Assignment –
Determine how many lines in the listing below contain the word "field", then state that number by itself.

┌──

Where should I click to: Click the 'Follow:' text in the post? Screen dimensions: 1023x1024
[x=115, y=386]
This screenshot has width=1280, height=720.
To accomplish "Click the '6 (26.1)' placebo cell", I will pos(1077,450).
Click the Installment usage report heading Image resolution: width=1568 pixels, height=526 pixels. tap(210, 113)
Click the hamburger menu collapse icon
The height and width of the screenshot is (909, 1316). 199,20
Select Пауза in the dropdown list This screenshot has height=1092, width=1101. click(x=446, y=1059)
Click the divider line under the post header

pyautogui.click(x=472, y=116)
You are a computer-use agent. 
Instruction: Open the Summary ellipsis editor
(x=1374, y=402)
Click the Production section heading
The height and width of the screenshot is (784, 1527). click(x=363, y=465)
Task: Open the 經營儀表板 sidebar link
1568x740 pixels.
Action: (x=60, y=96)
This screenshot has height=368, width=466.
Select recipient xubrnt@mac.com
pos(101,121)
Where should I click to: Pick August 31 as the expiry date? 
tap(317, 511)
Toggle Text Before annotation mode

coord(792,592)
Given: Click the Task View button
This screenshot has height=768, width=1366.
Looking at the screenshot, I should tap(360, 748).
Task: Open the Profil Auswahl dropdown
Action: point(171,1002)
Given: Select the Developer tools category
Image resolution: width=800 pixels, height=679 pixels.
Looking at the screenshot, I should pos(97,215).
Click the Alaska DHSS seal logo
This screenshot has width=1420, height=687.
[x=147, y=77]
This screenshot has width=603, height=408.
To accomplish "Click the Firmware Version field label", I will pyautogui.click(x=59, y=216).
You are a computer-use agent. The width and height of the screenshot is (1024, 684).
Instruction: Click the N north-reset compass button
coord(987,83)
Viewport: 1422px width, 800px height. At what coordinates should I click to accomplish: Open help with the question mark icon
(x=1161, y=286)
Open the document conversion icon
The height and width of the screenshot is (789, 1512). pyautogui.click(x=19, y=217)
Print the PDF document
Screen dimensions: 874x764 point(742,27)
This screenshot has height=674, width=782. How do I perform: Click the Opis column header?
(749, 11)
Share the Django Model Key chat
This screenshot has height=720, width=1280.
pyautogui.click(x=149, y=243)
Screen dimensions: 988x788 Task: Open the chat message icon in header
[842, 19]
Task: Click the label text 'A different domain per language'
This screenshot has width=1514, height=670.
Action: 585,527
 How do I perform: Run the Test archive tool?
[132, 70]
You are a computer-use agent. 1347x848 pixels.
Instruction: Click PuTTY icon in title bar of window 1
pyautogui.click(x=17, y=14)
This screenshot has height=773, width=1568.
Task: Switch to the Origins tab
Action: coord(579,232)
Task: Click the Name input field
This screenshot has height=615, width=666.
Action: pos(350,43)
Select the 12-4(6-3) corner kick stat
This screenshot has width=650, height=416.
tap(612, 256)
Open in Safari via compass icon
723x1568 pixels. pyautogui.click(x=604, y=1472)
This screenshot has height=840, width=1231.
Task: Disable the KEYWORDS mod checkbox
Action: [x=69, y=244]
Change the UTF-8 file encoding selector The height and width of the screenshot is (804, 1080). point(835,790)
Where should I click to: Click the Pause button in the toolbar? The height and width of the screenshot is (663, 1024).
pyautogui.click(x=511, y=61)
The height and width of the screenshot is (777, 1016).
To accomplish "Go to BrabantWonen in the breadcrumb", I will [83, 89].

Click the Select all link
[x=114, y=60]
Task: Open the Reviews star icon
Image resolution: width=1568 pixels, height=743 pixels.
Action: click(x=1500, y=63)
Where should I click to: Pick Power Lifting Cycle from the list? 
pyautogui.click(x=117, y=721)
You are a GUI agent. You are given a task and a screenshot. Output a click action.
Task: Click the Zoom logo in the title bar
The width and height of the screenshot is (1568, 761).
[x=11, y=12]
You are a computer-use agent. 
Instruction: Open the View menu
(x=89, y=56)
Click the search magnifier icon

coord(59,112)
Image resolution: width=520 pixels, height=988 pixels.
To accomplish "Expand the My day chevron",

└──

Response to this exercise –
2